In the early 20th century, Berlin eclipsed Paris, which had previously been the centre of European artistic life, becoming a new dynamic centre of modern art. The art-focused periodical Der Sturm was published and exhibitions organised featuring German artists setting new trends in visual arts as well as Italian Futurists or French Cubists. The first quarter of the 20th century was when German Expressionism was born, a current in art, literature and the cinema which was the most emotional manifestation of the unrest of the day. The atmosphere of decadence accompanying the turn of the centuries was soon to morph into a sense of a civilisation in crisis and anxiety related to the unstable political situation which was ultimately to lead to the First World War. As a result of such a great transformation, artists began to create in a much more expressive fashion – hence the current’s name – more intimately and directly. In 1905, a group called The Bridge (Die Brücke) was founded in Dresden with such members as Erich Heckel and Ernst Ludwig Kirchner, the leading representatives of German Expressionism in painting. A few years later, in 1911, a group called The Blue Rider (Der Blaue Reiter) was formed in the Munich milieu around Wassily Kandinsky and Franz Marc.

Dataset entries:
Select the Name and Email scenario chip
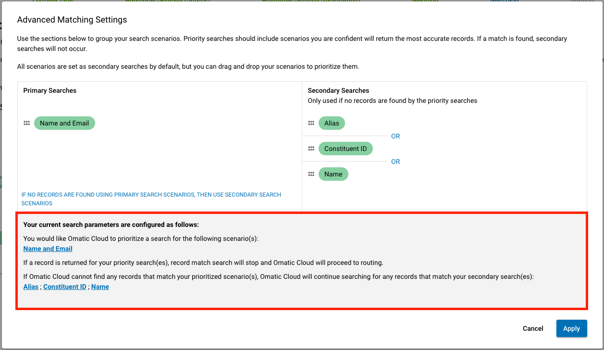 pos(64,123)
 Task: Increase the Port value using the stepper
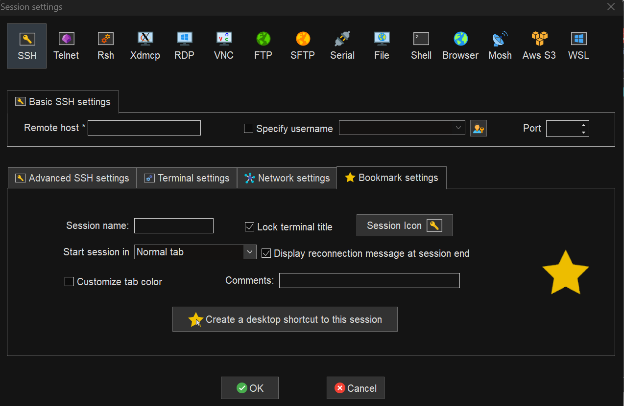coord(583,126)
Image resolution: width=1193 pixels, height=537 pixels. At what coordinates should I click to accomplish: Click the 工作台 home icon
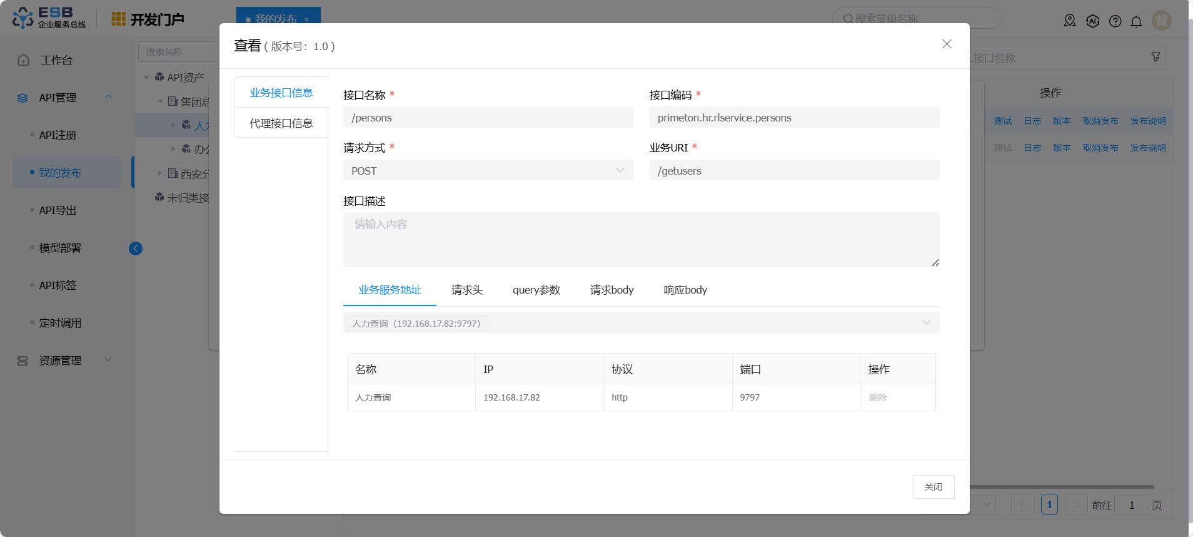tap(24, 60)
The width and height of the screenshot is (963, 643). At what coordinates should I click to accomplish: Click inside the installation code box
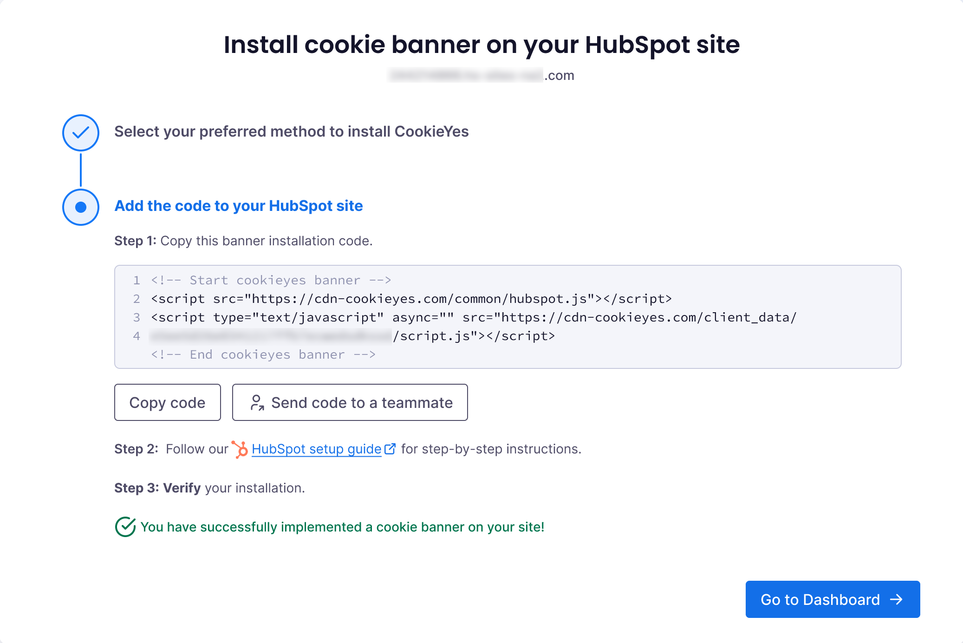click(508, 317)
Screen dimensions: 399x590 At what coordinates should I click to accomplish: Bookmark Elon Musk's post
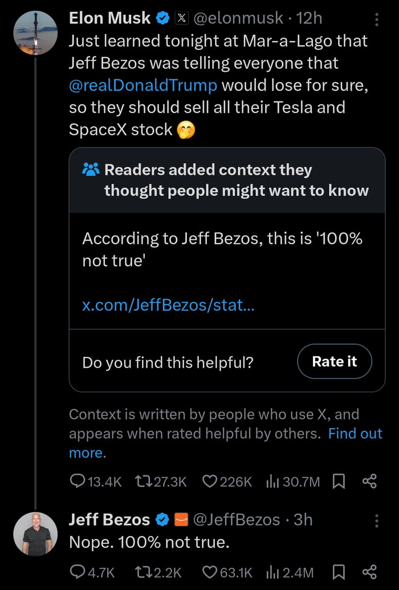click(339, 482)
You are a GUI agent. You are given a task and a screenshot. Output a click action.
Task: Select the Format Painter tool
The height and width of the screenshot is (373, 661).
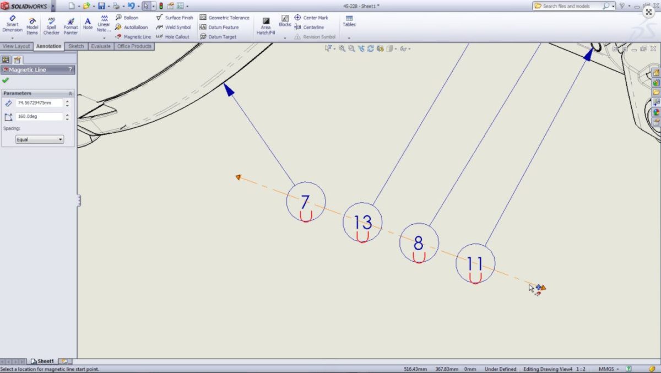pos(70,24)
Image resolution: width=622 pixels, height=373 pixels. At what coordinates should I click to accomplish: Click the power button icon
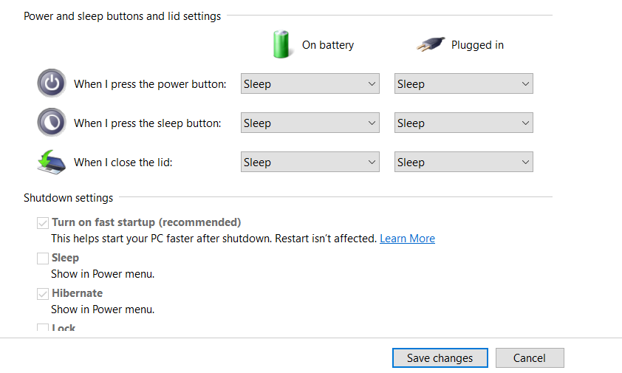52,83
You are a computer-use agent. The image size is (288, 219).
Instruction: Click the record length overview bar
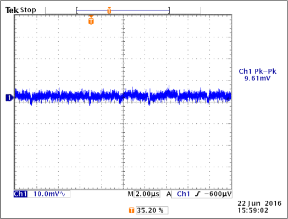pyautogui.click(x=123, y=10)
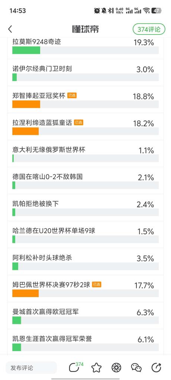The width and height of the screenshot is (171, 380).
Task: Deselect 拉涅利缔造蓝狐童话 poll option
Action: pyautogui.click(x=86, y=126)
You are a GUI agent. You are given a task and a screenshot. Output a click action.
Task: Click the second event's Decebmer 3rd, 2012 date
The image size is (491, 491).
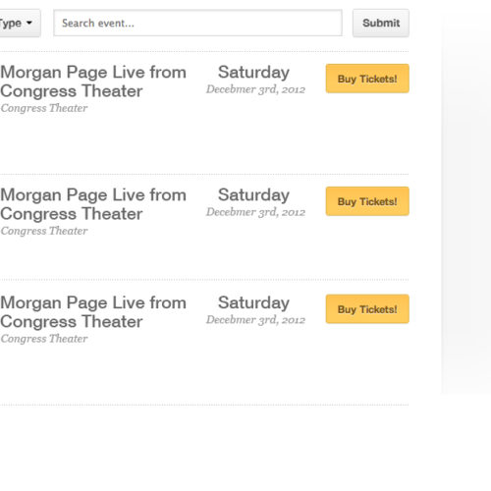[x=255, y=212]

--- INSTRUCTIONS TO FOLLOW ---
Resume the passage on German Expressionism above, picking up right after its last sentence.

--- EXERCISE ANSWER ---
Both championed art renewal and radically rejected the ‘too correct’ bourgeois aesthetics. According to the Expressionists, the form of the work was not meant to please the beholder but shake them and awake deep emotions. The Expressionist painting is not a representation of reality but its subjective vision filtered through the artist’s sensitivity. From the world and one’s environment, one should highlight what is most true and important, thus instead of polishing the contours of reality the Expressionists applied thick, dynamic lines, replaced mild transitions between light and shadow with intensive, contrasting hues, and idealisation with brutal deformation. The more the work of art struck with rattling colour compositions and the ugliness of glaring forms, the better it reflected the strength and suggestive nature of the creator, which mattered most. The thematic spectrum of Expressionist works was broad, from explosive energetic outdoor nudes by Heckel and Schmidt-Rottluff, through dark portraits of Berlin streets painted by Kirchner to Kandinsky’s landscapes and vedute full of tension. The liberation of line and colour gave a new expressive face to the reality of the early 20th century.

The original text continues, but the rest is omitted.